The tool itself is great. Getting it running on Vercel serverless is not as straightforward as the docs suggest. This tutorial walks through the full setup, including the runtime gotcha that is not well-documented and will cost you time if you hit it unprepared.

By the end you will have: encrypted `.env` files committed to git, automatic decryption in both local dev and Vercel deployments, and separate keys for preview vs production environments.

## Why dotenvx

dotenvx is free, open source, and built by the creator of the original `dotenv` library. It replaces **dotenv-vault** (deprecated May 2024) with a simpler approach: instead of syncing secrets to a hosted service, it encrypts them in place using ECIES. The encrypted files live in your repo. You manage one private key per environment.

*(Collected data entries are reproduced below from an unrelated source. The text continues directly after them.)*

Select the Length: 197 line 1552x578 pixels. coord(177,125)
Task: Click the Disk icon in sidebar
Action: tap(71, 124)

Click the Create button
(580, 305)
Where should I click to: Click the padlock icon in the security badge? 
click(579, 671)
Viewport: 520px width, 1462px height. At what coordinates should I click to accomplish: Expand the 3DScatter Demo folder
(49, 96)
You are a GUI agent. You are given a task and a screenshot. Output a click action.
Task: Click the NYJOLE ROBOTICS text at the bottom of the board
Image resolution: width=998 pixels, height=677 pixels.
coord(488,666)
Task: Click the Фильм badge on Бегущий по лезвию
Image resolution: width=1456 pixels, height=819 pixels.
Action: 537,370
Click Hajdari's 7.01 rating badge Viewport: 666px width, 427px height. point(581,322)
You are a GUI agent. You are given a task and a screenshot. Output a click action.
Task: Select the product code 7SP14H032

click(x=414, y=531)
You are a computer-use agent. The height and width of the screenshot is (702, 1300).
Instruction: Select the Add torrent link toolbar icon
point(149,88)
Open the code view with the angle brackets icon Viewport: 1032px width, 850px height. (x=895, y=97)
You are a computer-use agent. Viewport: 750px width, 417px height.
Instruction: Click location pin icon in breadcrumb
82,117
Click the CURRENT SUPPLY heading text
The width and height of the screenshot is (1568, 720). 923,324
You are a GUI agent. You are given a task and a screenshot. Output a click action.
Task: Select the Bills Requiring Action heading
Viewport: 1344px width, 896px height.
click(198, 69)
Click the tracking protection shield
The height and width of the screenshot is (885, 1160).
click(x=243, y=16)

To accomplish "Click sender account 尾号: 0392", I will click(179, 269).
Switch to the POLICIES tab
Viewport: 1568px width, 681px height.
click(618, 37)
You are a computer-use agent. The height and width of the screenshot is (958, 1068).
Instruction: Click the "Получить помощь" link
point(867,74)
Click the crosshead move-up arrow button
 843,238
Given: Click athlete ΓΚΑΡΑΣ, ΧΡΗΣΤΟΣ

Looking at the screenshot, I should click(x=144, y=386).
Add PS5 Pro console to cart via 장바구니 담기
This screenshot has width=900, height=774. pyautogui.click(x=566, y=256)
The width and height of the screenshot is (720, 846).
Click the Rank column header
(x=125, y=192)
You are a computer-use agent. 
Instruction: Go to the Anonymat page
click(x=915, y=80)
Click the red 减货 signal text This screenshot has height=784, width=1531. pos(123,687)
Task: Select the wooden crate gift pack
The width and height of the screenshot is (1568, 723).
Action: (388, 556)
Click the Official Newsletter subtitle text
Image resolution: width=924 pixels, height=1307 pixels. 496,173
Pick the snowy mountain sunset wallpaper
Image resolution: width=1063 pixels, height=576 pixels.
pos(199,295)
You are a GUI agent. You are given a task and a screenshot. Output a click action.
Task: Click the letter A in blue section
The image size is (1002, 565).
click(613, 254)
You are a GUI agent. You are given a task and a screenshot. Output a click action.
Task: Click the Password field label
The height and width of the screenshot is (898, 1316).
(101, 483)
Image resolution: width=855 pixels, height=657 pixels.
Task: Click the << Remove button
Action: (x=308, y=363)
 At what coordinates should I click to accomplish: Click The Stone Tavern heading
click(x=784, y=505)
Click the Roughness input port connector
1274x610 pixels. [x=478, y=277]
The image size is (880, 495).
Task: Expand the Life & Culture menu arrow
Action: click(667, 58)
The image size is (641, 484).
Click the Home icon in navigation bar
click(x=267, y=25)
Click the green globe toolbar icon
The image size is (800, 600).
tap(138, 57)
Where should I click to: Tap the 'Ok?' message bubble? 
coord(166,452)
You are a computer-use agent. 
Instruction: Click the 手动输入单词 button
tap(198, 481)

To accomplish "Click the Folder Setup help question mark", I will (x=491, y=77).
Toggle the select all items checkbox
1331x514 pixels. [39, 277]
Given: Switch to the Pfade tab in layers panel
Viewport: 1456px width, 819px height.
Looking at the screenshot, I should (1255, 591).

The benefits over the Slack-and-gitignore workflow:

- **Version-controlled secrets.** Changing a database URL shows up in your git diff. Rollbacks roll back secrets too.
- **Instant onboarding.** New teammates clone the repo and get all encrypted env files. Hand them the dev key and they are running.
- **Multi-environment by default.** Separate `.env`, `.env.production`, and `.env.staging` files, each with their own key pair.

Within a year of release, dotenvx crossed a million weekly npm installs, adopted by PayPal, NASA, Supabase, and AWS. It works. The setup on Vercel just needs a few extra steps.

## Step 1: Install dotenvx

Install it as a **dependency**, not a devDependency. This is important because it needs to be available at runtime in Vercel's serverless bundle.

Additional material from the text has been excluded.